• [What you will do]:
(1) Sum up the JUICE article in two sentences.
(2) In one or two sentences, explain why, according to the JUICE article, the launch had to happen at one exact moment instead of within a window.
(3) Continue the JUICE article from its last sentence.

• [Quoted text]:
#####

Europe’s space agency has launched a mission to Jupiter that would have made Galileo Galilei proud. The probe will get close to three of the four large moons Galileo discovered in 1610, and will eventually circle around the largest, Ganymede, and search for evidence of a hidden ocean beneath its icy surface.
If successful, it will be the first time that any spacecraft has orbited a natural satellite other than Earth’s Moon.
Before launch, the Jupiter Icy Moons Explorer (JUICE) craft was placed atop an Ariane 5 rocket at the European spaceport in Kourou, French Guiana, and was set to take off at 9:15 local time (12:15 coordinated universal time) on Thursday 13 April.
“There is no launch window, only one launch instant,” said programme director and launch operator Véronique Loisel at Arianespace, during a press briefing in Kourou last week.
Such a precise lift-off time is required to insert the spacecraft into the correct orbit around the Sun, explained Loisel, who is based in Évry, France. If the launch has to be postponed because of poor weather or other reasons, the next opportunity will come around 24 hours later.
If everything goes according to plan, the European Space Agency (ESA) probe will circle back and pass close to both Earth and the Moon in around one year’s time, which will help to slingshot the spacecraft towards the outer Solar System. This double fly-by will require “the most accurate gravity-assist manoeuvre ever done”, said ESA payload-system engineer Alessandro Atzei at the briefing.

#####

• [Stored data]:
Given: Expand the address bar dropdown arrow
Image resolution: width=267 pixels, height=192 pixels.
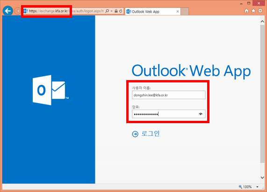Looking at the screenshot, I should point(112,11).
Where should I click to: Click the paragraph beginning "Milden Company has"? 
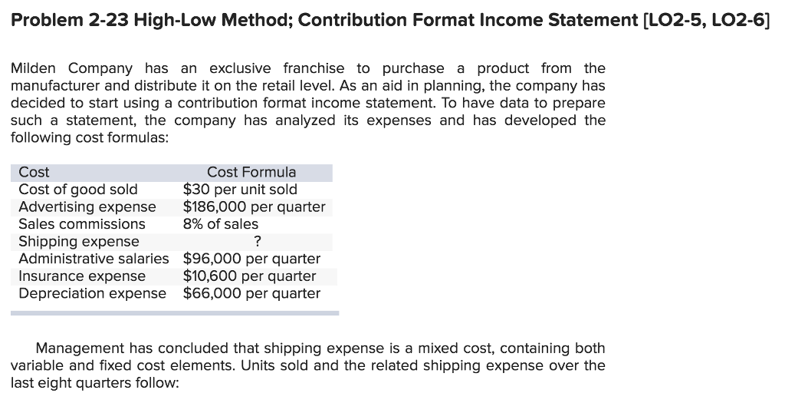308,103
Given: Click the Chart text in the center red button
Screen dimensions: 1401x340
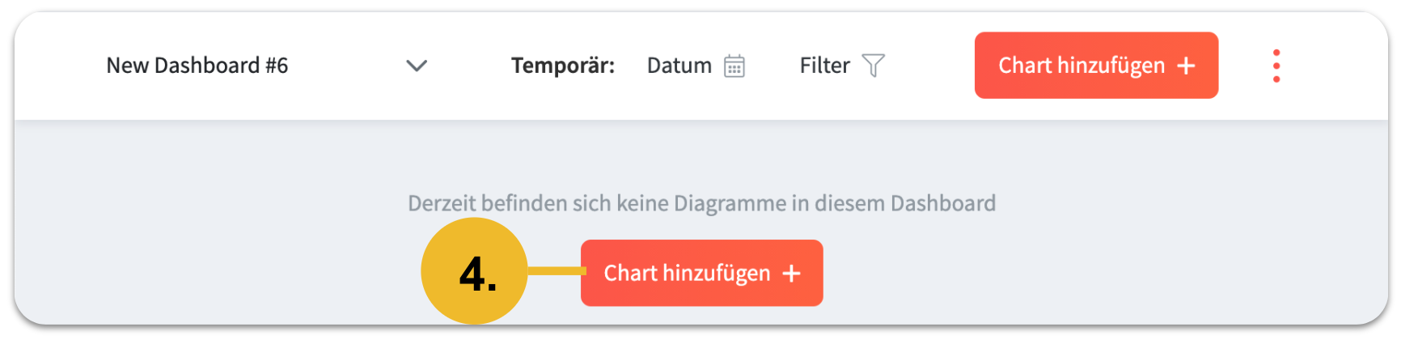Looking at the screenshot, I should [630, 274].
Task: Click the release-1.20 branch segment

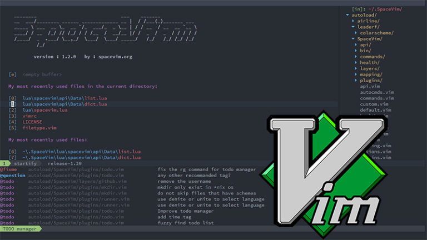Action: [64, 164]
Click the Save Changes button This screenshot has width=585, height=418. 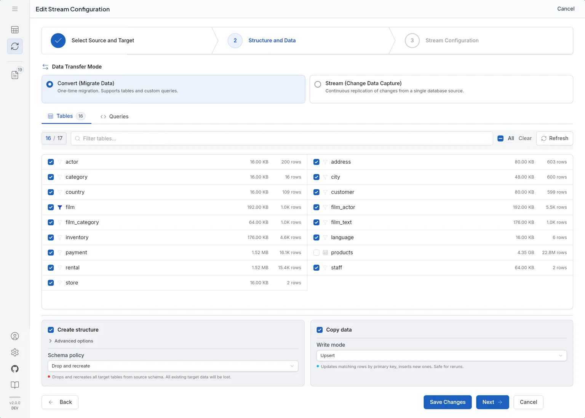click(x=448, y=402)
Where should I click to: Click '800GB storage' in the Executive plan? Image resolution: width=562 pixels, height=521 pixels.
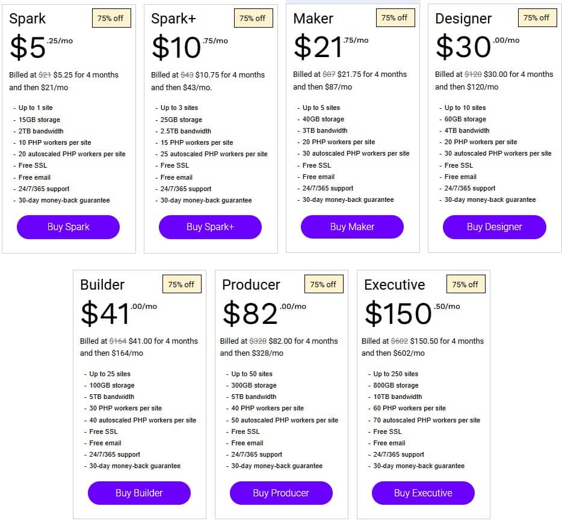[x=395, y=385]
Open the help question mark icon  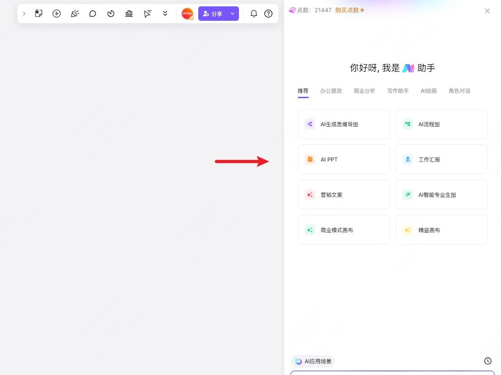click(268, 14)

#####

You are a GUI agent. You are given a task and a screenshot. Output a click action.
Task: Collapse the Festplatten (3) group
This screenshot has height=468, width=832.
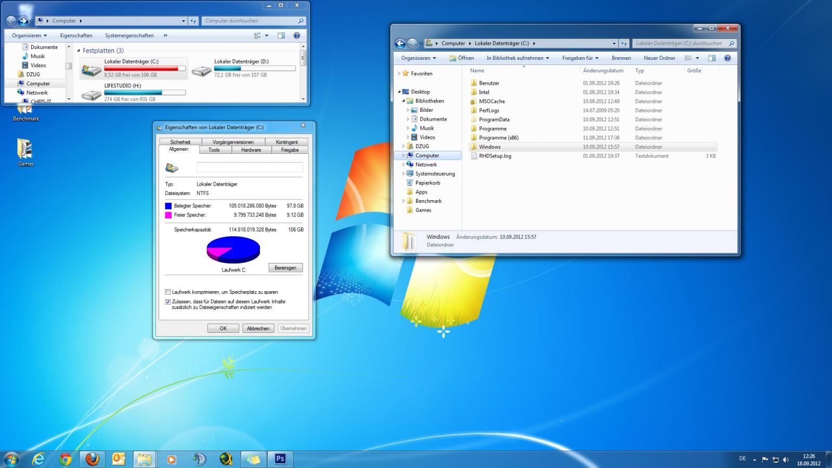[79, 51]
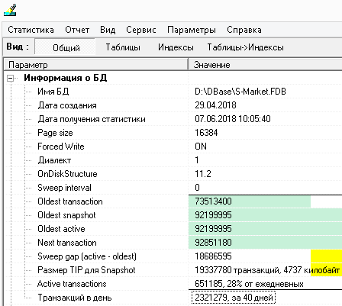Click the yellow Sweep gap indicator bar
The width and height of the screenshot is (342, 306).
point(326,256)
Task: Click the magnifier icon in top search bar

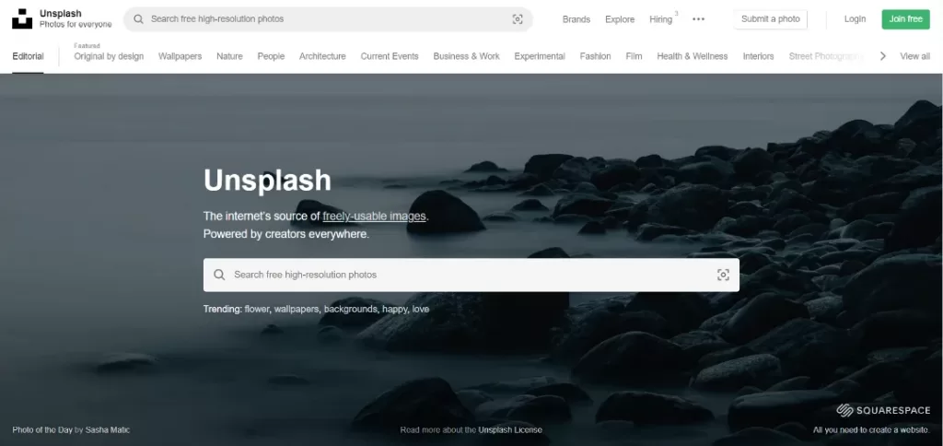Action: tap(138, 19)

#####

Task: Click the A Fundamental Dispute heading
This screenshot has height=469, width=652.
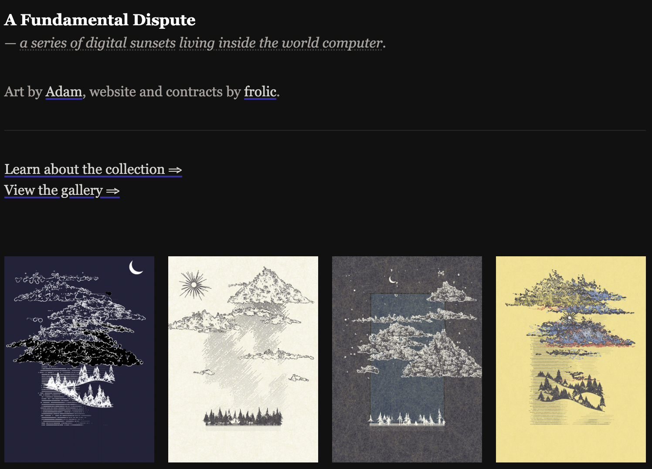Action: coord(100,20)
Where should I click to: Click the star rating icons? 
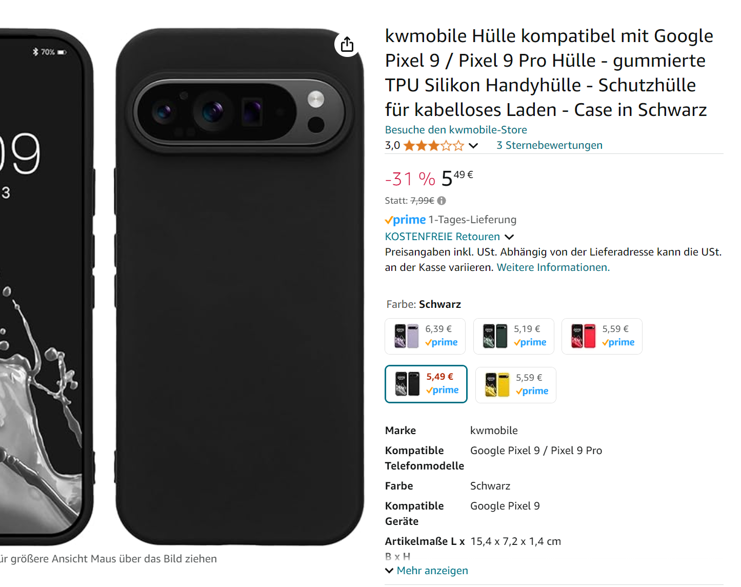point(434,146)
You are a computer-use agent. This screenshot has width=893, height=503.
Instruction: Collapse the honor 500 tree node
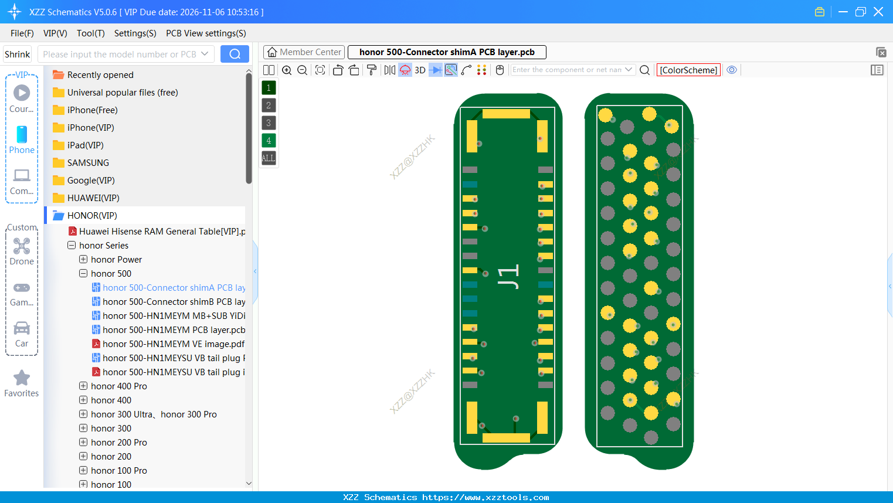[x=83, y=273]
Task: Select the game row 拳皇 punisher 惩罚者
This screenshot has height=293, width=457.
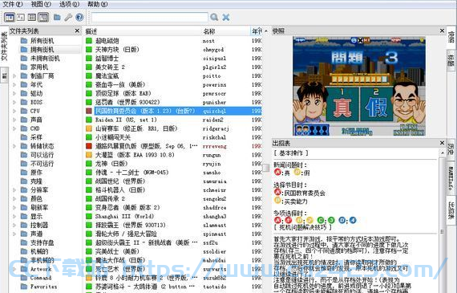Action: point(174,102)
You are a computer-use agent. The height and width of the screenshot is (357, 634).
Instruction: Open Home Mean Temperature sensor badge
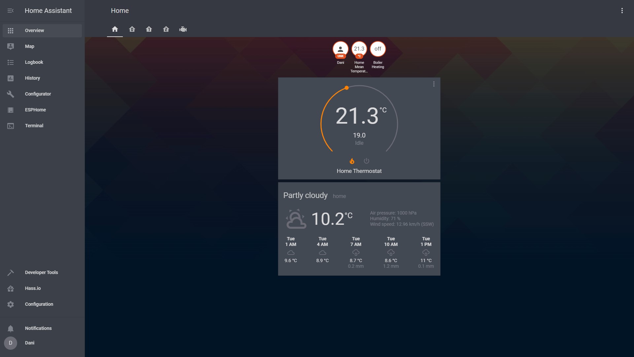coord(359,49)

#####

• [Results]:
(1) The European Space Agency's Jupiter Icy Moons Explorer (JUICE) was set to launch on an Ariane 5 rocket from Kourou, French Guiana, at 9:15 local time on Thursday 13 April, on a mission that will pass close to three of Jupiter's large moons and eventually orbit Ganymede to search for a hidden ocean beneath its icy surface. If successful, it will be the first spacecraft to orbit a natural satellite other than Earth's Moon, and about a year after launch it will fly past both Earth and the Moon to slingshot toward the outer Solar System.

(2) The lift-off had to be that precise so the spacecraft would be placed into the correct orbit around the Sun. If the launch were postponed, the next chance would come around 24 hours later.

(3)
Atzei is based at the agency’s European Space Research and Technology Centre in Noordwijk, the Netherlands.
As is the case for all missions to the outer Solar System, JUICE’s trajectory will be anything but direct. It will first make a Venus fly-by, in 2025 – which will expose it to high temperatures – after which it will fly past Earth twice more, in 2026 and 2029. It will arrive at Jupiter in 2031, at which point its main engine will perform a long retro-burn to slow down and begin orbiting the planet.
Whereas JUICE is scheduled to do 21 fly-bys of Jupiter’s second-largest moon Callisto, it will only pass the smallest Galilean moon, Europa, twice. That’s because Europa will be studied closely by a NASA mission called Europa Clipper, which is due to launch in late 2024.
In 2035, JUICE will fire up its main engine again to enter orbit around Ganymede, at an altitude of 500 kilometres, for at least nine months. This will be a delicate manoeuvre, says Scott Bolton, a planetary scientist at the Southwest Research Institute in San Antonio, Texas.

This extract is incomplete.